* **Problem to solve**
Return every line of the material below verbatim, leaving out the pictures.

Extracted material
- - -
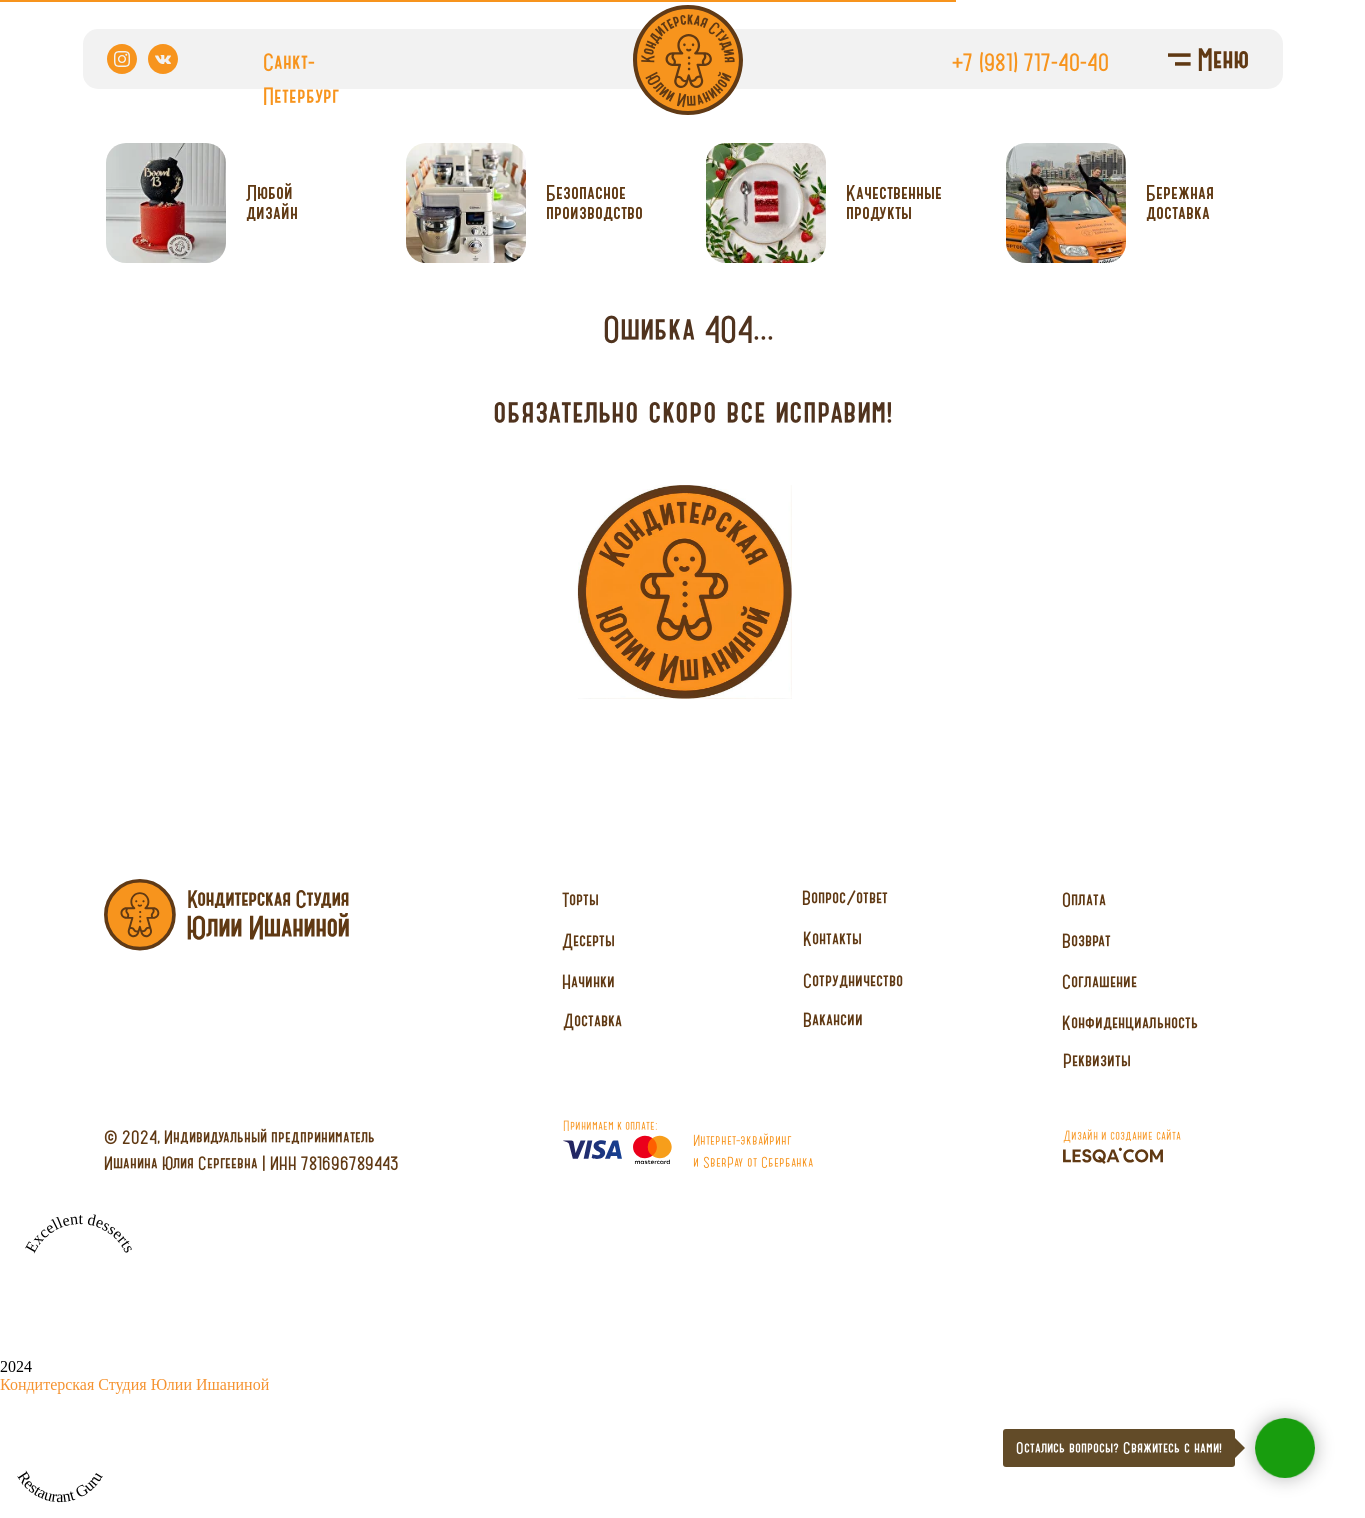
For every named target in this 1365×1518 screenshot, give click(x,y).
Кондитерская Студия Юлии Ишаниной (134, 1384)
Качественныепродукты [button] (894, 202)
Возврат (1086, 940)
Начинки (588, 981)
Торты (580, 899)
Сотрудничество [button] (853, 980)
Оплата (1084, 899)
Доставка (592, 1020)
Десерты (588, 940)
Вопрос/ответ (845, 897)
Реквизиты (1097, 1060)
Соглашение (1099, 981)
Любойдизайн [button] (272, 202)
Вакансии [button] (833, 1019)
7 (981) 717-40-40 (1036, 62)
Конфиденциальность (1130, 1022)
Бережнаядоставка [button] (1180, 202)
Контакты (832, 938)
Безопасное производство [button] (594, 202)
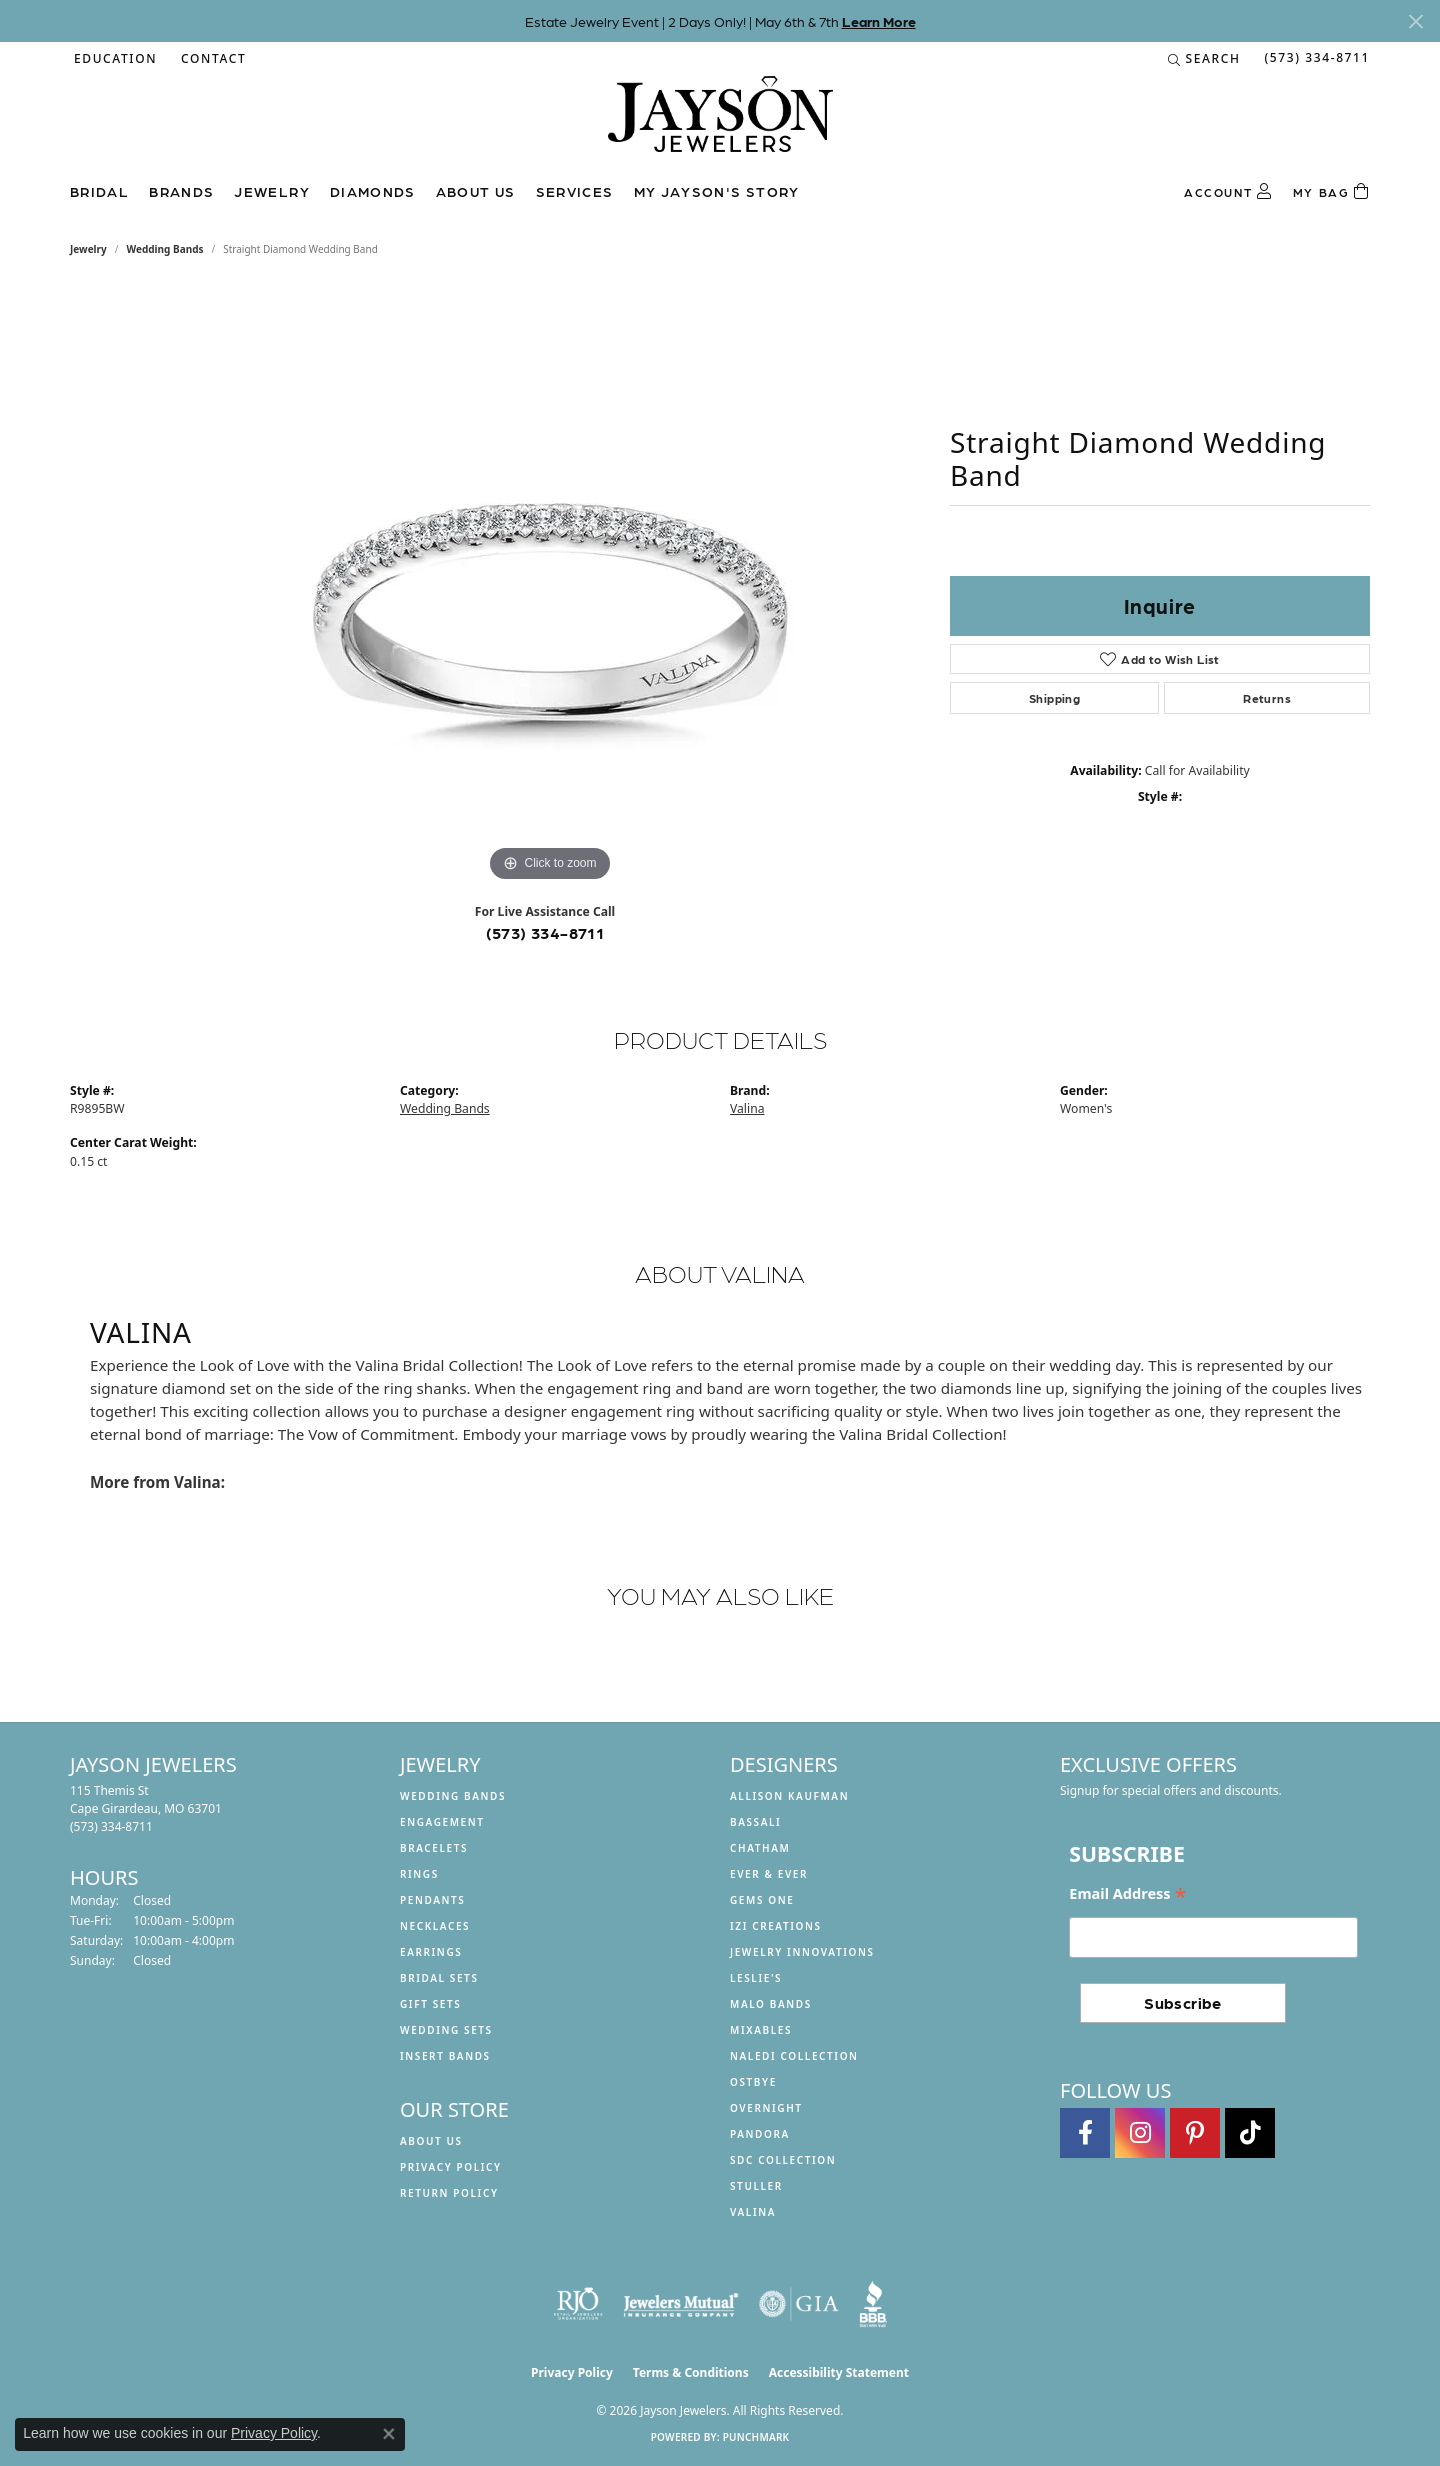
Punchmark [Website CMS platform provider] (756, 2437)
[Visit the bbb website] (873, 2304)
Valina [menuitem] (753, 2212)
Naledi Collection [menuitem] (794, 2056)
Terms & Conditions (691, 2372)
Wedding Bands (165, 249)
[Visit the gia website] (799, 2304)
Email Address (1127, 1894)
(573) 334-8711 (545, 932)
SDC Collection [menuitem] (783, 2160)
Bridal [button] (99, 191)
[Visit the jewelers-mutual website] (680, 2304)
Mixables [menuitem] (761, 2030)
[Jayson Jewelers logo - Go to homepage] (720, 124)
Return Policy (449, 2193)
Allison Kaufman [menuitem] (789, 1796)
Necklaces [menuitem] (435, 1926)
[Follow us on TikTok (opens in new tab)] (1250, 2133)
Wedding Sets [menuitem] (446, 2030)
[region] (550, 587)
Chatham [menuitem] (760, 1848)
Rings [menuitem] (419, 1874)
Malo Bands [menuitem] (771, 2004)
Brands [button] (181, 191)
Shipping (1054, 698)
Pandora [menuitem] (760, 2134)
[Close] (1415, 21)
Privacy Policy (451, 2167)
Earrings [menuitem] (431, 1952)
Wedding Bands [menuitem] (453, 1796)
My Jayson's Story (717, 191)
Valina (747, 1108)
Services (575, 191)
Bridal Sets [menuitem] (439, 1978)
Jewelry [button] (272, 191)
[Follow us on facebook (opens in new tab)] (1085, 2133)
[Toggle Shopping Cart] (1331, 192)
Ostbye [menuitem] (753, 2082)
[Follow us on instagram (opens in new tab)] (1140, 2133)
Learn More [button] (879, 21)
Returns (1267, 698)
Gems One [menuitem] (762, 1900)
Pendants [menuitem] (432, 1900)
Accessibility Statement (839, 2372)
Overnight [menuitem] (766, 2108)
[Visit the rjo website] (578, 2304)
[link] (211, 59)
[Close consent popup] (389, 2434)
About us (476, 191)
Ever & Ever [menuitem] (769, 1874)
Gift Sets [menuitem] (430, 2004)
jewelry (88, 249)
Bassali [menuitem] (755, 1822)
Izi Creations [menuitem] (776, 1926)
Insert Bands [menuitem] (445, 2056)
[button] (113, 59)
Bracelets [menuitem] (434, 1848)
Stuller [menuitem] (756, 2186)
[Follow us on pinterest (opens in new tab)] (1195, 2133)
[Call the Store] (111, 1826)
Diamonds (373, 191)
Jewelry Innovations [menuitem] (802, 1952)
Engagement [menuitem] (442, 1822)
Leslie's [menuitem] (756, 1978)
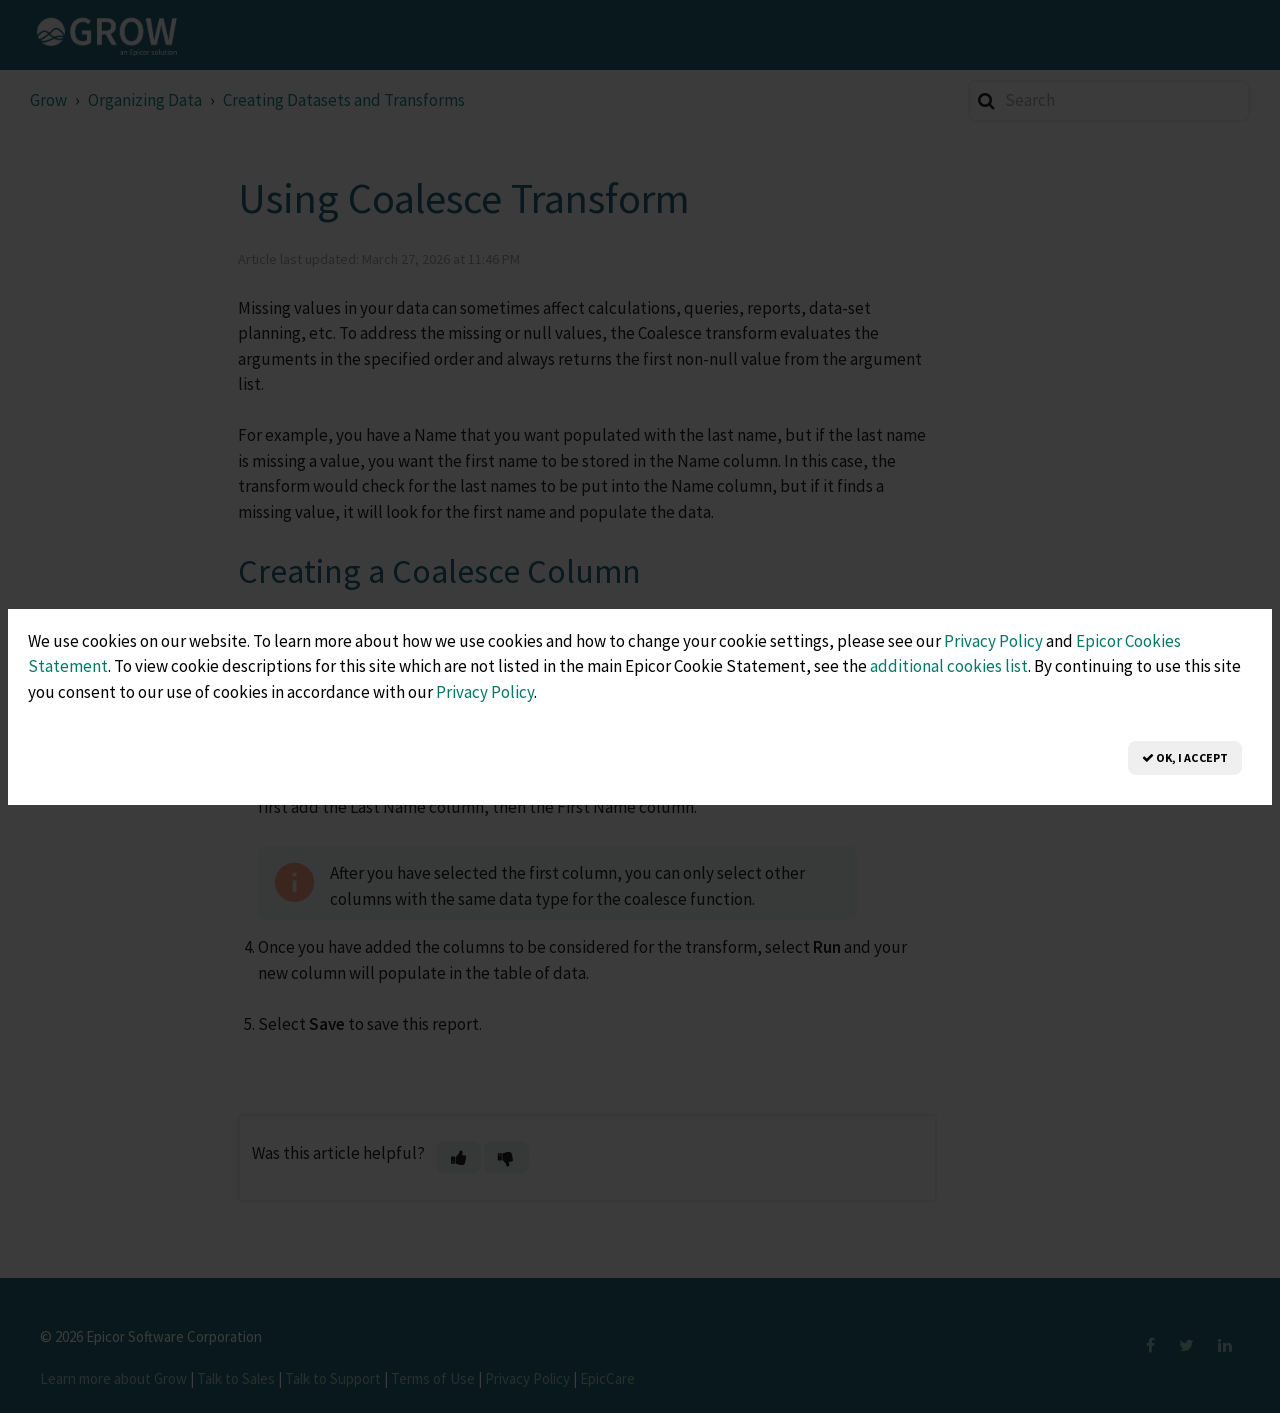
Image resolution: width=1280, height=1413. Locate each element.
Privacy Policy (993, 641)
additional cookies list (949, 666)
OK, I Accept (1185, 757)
- - -
* **The completed task**
For every named target in this 1365×1518 screenshot, give click(x,y).
Кондитерская Студия Юлии Ишаниной (134, 1384)
Качественныепродукты [button] (894, 202)
Возврат (1086, 940)
Начинки (588, 981)
Торты (580, 899)
Сотрудничество [button] (853, 980)
Оплата (1084, 899)
Доставка (592, 1020)
Десерты (588, 940)
Вопрос/ответ (845, 897)
Реквизиты (1097, 1060)
Соглашение (1099, 981)
Любойдизайн [button] (272, 202)
Вакансии [button] (833, 1019)
7 (981) 717-40-40 (1036, 62)
Конфиденциальность (1130, 1022)
Бережнаядоставка [button] (1180, 202)
Контакты (832, 938)
Безопасное производство [button] (594, 202)
Punchmark [Website CMS platform provider] (756, 2437)
[Visit the bbb website] (873, 2304)
Valina [menuitem] (753, 2212)
Naledi Collection [menuitem] (794, 2056)
Terms & Conditions (691, 2372)
Wedding Bands (165, 249)
[Visit the gia website] (799, 2304)
Email Address (1127, 1894)
(573) 334-8711 (545, 932)
SDC Collection [menuitem] (783, 2160)
Bridal [button] (99, 191)
[Visit the jewelers-mutual website] (680, 2304)
Mixables [menuitem] (761, 2030)
[Jayson Jewelers logo - Go to homepage] (720, 124)
Return Policy (449, 2193)
Allison Kaufman [menuitem] (789, 1796)
Necklaces [menuitem] (435, 1926)
[Follow us on TikTok (opens in new tab)] (1250, 2133)
Wedding Sets [menuitem] (446, 2030)
[region] (550, 587)
Chatham [menuitem] (760, 1848)
Rings [menuitem] (419, 1874)
Malo Bands [menuitem] (771, 2004)
Brands [button] (181, 191)
Shipping (1054, 698)
Pandora [menuitem] (760, 2134)
[Close] (1415, 21)
Privacy Policy (451, 2167)
Earrings [menuitem] (431, 1952)
Wedding Bands [menuitem] (453, 1796)
My Jayson's Story (717, 191)
Valina (747, 1108)
Services (575, 191)
Bridal Sets [menuitem] (439, 1978)
Jewelry [button] (272, 191)
[Follow us on facebook (opens in new tab)] (1085, 2133)
[Toggle Shopping Cart] (1331, 192)
Ostbye [menuitem] (753, 2082)
[Follow us on instagram (opens in new tab)] (1140, 2133)
Learn More [button] (879, 21)
Returns (1267, 698)
Gems One [menuitem] (762, 1900)
Pendants [menuitem] (432, 1900)
Accessibility Statement (839, 2372)
Overnight [menuitem] (766, 2108)
[Visit the rjo website] (578, 2304)
[link] (211, 59)
[Close consent popup] (389, 2434)
About us (476, 191)
Ever & Ever [menuitem] (769, 1874)
Gift Sets [menuitem] (430, 2004)
jewelry (88, 249)
Bassali [menuitem] (755, 1822)
Izi Creations [menuitem] (776, 1926)
Insert Bands [menuitem] (445, 2056)
[button] (113, 59)
Bracelets [menuitem] (434, 1848)
Stuller [menuitem] (756, 2186)
[Follow us on pinterest (opens in new tab)] (1195, 2133)
[Call the Store] (111, 1826)
Diamonds (373, 191)
Jewelry Innovations [menuitem] (802, 1952)
Engagement [menuitem] (442, 1822)
Leslie's [menuitem] (756, 1978)
Image resolution: width=1280, height=1413. Locate each element.
Privacy Policy (993, 641)
additional cookies list (949, 666)
OK, I Accept (1185, 757)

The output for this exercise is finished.